What is needed is an exact copy of every line from the one with "Click the CRANSTON brand value" to the end of the entries below, without the pictures.

[Stored records]

- - -

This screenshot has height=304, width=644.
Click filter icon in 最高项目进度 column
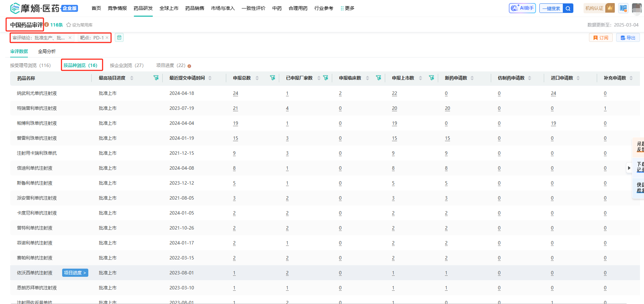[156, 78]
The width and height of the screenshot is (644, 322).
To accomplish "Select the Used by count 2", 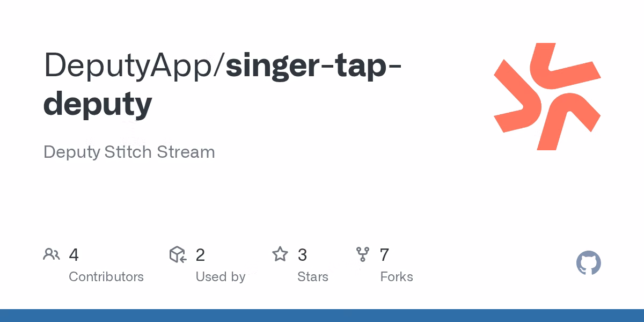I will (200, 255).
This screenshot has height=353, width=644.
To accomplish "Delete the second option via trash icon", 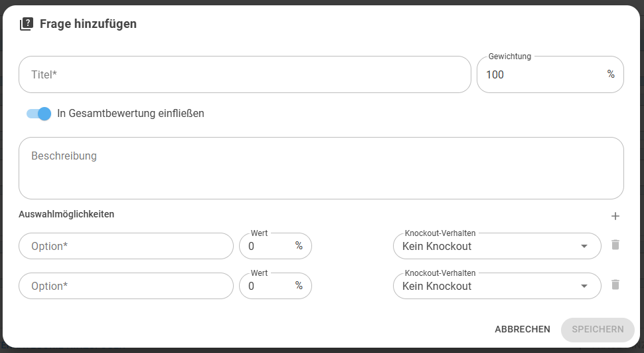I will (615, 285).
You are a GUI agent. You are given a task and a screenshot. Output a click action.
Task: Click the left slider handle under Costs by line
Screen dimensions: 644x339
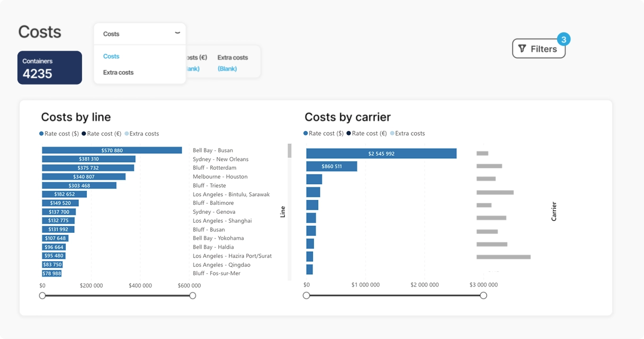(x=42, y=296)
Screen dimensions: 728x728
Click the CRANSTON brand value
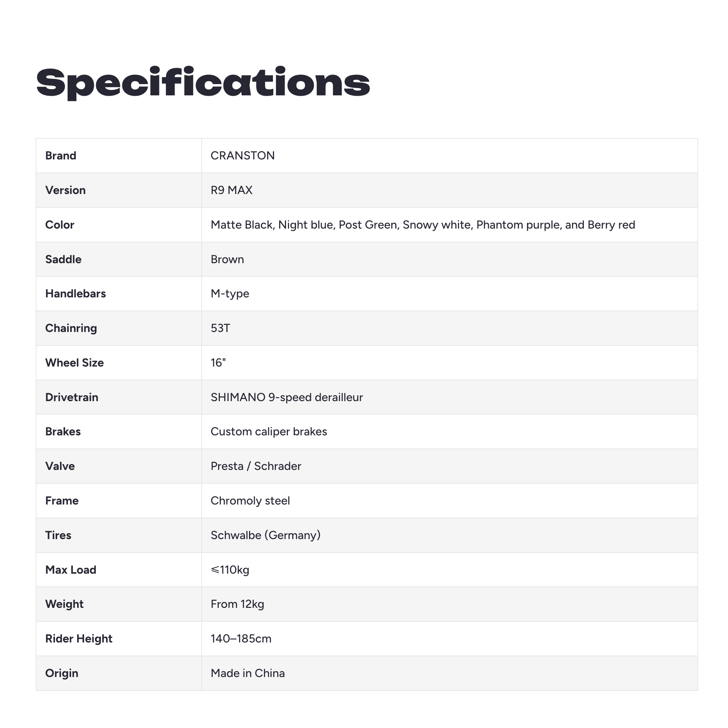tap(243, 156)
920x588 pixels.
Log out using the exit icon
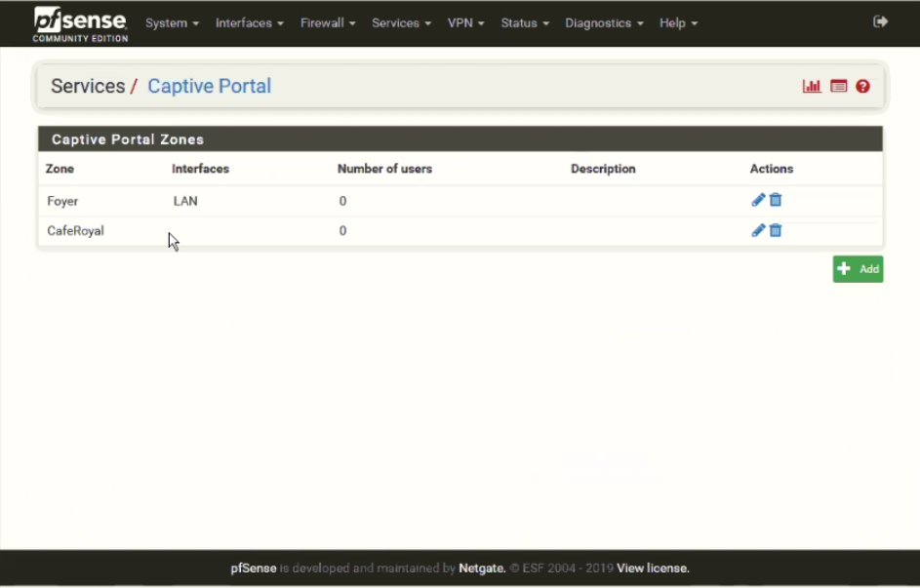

- - -

■ **Response below**:
Click the CRANSTON brand value
tap(243, 156)
920x588 pixels.
Log out using the exit icon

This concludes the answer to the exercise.